Selon Washington, ces responsables seraient impliqués dans des activités contribuant à l’instabilité persistante dans l’est de la RDC.
L’inscription sur la liste SDN entraîne le gel des avoirs éventuels aux États-Unis et interdit aux citoyens et entreprises américaines d’effectuer des transactions avec les entités et individus désignés. En parallèle, l’OFAC a émis une « General License 1 », autorisant une période de démantèlement (« wind down ») des transactions impliquant les RDF, afin de permettre une cessation ordonnée des engagements en cours.

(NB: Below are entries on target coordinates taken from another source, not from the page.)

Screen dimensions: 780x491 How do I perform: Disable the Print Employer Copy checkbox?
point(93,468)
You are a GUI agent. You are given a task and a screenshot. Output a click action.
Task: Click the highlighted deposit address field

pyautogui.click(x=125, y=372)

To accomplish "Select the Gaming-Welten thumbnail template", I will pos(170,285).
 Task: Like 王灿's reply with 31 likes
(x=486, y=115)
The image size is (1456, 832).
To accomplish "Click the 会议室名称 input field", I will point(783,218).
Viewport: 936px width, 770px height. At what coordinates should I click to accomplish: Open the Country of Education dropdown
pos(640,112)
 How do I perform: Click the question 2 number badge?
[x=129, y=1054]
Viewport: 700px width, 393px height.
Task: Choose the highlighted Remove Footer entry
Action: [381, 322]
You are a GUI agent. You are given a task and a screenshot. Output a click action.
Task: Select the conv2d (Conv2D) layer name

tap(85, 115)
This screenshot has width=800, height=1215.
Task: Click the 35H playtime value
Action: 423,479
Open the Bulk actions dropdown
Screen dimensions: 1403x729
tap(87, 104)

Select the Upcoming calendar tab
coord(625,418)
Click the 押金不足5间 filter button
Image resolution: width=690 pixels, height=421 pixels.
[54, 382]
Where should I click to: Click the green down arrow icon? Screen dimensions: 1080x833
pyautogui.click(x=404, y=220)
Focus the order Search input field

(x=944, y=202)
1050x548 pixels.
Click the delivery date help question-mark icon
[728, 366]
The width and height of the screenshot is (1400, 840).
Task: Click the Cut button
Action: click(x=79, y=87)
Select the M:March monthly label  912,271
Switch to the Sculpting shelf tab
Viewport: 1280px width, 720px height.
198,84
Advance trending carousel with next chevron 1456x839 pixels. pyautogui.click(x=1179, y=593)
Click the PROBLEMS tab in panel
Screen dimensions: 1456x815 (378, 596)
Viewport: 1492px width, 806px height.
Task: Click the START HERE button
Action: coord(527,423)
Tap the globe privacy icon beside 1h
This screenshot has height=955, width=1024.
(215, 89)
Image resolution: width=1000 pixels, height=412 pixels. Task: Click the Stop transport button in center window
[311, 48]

Ces mesures interviennent dans un contexte de recrudescence des violences dans les provinces du Nord-Kivu et du Sud-Kivu.
Les États-Unis accusent Kigali de soutenir le mouvement rebelle M23/ARC, actif dans la région et au cœur des tensions diplomatiques entre Kinshasa et Kigali.
Cette nouvelle décision américaine marque une étape supplémentaire dans l’internationalisation du dossier sécuritaire congolais, avec des implications diplomatiques et économiques susceptibles d’accentuer la pression sur les autorités rwandaises, tout en redéfinissant les équilibres régionaux en Afrique centrale.